A new study of employee health costs confirms what has been only a reasonable hunch. If enough high risk employees-smokers, heavy drinkers, and sedentary persons-improve their health habits, a company's health care costs can plummet. In a company the size of Steelcase Inc. with 8,000 employees, the savings could amount to roughly $20 million over three years. The UM Fitness Research Center began a 10-year study of Steelcase, Inc. of Grand Rapids, Michigan in 1985. It is the longest running evaluation of its kind in the country, according to D.W. Edington, director of the center, and Louis Yen, assistant research scientist in the UM Division of Kinesiology. The study correlates health risk and lifestyle assessments with medical claims costs.

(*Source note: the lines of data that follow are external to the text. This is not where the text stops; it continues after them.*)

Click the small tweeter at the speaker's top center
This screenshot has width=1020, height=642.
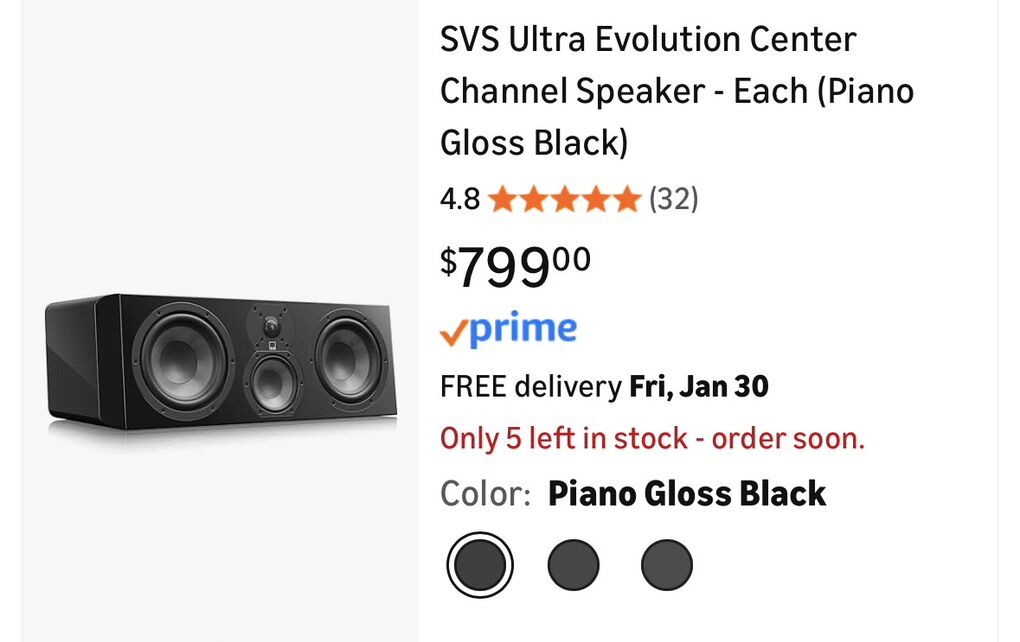[x=269, y=326]
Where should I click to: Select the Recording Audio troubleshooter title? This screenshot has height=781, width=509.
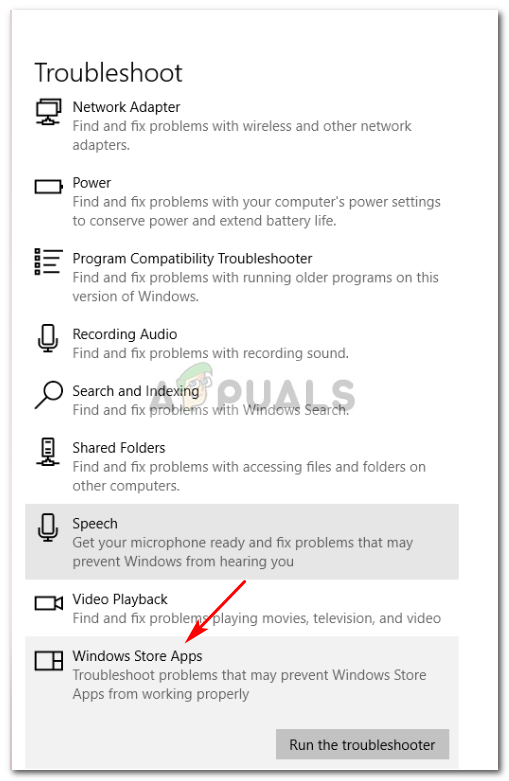point(125,334)
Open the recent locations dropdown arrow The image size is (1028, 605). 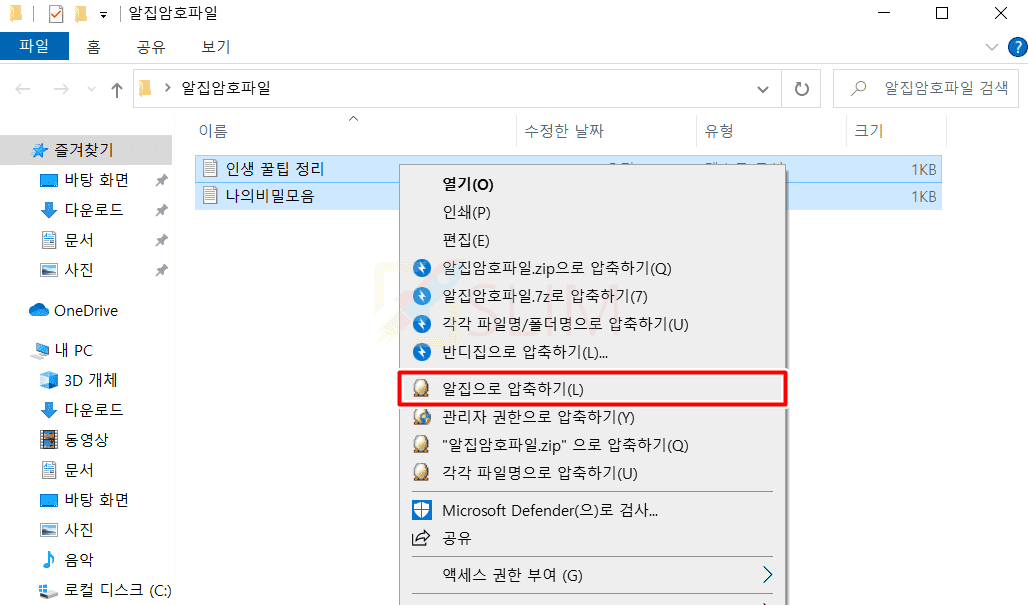91,89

Reduced tobacco sales would not hurt the economies of non-tobacco-producing states and, in fact, would lead to new jobs in other industries, according to research by Kenneth Warner, professor of public health policy and administration, and George Fulton, research scientist in the Institute of Labor and Industrial Relations and the department of economics. However, the researchers found that an end to tobacco use would not immediately reduce health costs because current levels of tobacco-related disease reflect long-time smoking habits.
Ovide Pomerleau, director of the psychiatry department's behavioral medicine program, has found that a person's vulnerability to nicotine dependence may be inherited. This finding may have profound impact on anti-smoking classes and campaigns. Highly vulnerable people may need medically and psychologically supervised programs to quit smoking, says Pomerleau.
An important work on population policies, The New Politics of Population: Conflict and Consensus in Family Planning, has been edited by Alison McIntosh, director of the population fellows program, and Jason Finkle, professor of population planning and international health. The book's central thesis is that the nature of the population policy debate has changed in fundamental ways over the past three decades. For example, as governments of developing nations accept the idea that slower population growth is important, the primary mechanisms for achieving that reduction-family planning programs-have become embroiled in heated controversy.